Interview ayant accompagné la bande annonce du Vaisseau ardent, réalisée par Liwreo. Elle sera vue plus de 11 000 fois, le site fermant ses portes, en février 2011, alors qu’elle était à 2 clics de la 4e place.

 

1 – Liwreo.com : 18 années d’écriture pour ce roman. Comment avez-vous vécu la 19e année sans plus une ligne à rédiger sur le Vaisseau ardent ?

Il y a encore quelques semaines, je travaillais sur les épreuves : c’était la première fois que je relisais Le Vaisseau ardent d’un seul tenant… Et puis, il a fallu arrêter et laisser cette histoire commencer à vivre sa propre destinée. Je ressens forcément un vide, mais je recouvre une certaine liberté.

2 – Liwreo.com : Vous donnez une réalité à l’imaginaire qui entoure la piraterie. Et pourtant, on ne sait jamais ce qui est vrai dans votre récit. Pourquoi avoir instauré ce jeu de dupes constant ?

Dans la vie, les choses ne me semblent pas plus claires non plus. Bien qu’on s’en accommode, par nécessité. L’important, c’est d’avancer. Mais, tant de certitudes sont professées que j’avais très envie d’aborder la question du doute.

3 – Liwreo.com : Comment est né le personnage extraordinaire de l’Ivrogne, prince des conteurs ?

D’un souvenir revisité. Adolescent, j’ai rencontré un clochard qui m’a fait visiter Caen de nuit, pour en raconter l’histoire. J’ai vérifié ses anecdotes, elles étaient toutes fondées. Il était ivre et prétendait avoir signé chez Gallimard… J’ai cherché à le revoir le lendemain, en vain. Cela m’a paru un bon départ…

4 – Liwreo.com : Ce roman est-il légendaire ou historique ? Ou est-ce la même chose pour vous ?

Même un récit obstinément factuel comporte une part subjective essentielle, alors qu’une légende a au moins pour elle le mérite d’annoncer la couleur. Le Vaisseau ardent est clairement une fiction, bien que brodée de faits tenus pour historiques.

5 – Liwreo.com : Le pouvoir de votre écriture est de refaire naître l’enfant qui est en nous. Comment avez-vous su écrire aussi bien les pensées d’un jeune garçon de 10 ans ?

Parce que j’ai, parfois, davantage le sentiment d’avoir grandi que changé ? Je ne sais pas, ce n’est peut-être qu’une jolie formule. Endosser le rôle de chacun de mes personnages, tour à tour et à chaque réécriture, a été une expérience tout autant qu’un stimulant extraordinaires.

+ + + + +

Recopiez sans rien changer le passage de l'entretien sur Le Vaisseau ardent qui commence aux mots « 1 – Liwreo.com : 18 » et s'arrête après les mots « de dupes constant ? ».

DONNÉES ENREGISTRÉES:
+ + + + +

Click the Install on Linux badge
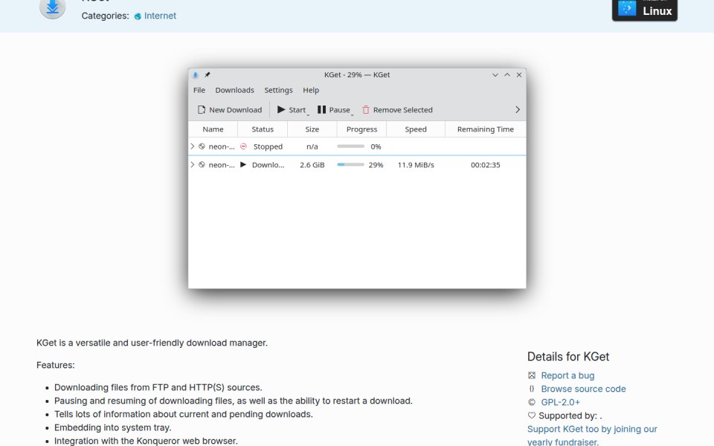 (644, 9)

+ + + + +

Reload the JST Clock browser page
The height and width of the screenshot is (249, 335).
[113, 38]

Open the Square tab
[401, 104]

+ + + + +

ZONE DE RÉPONSE:
1 – Liwreo.com : 18 années d’écriture pour ce roman. Comment avez-vous vécu la 19e année sans plus une ligne à rédiger sur le Vaisseau ardent ?

Il y a encore quelques semaines, je travaillais sur les épreuves : c’était la première fois que je relisais Le Vaisseau ardent d’un seul tenant… Et puis, il a fallu arrêter et laisser cette histoire commencer à vivre sa propre destinée. Je ressens forcément un vide, mais je recouvre une certaine liberté.

2 – Liwreo.com : Vous donnez une réalité à l’imaginaire qui entoure la piraterie. Et pourtant, on ne sait jamais ce qui est vrai dans votre récit. Pourquoi avoir instauré ce jeu de dupes constant ?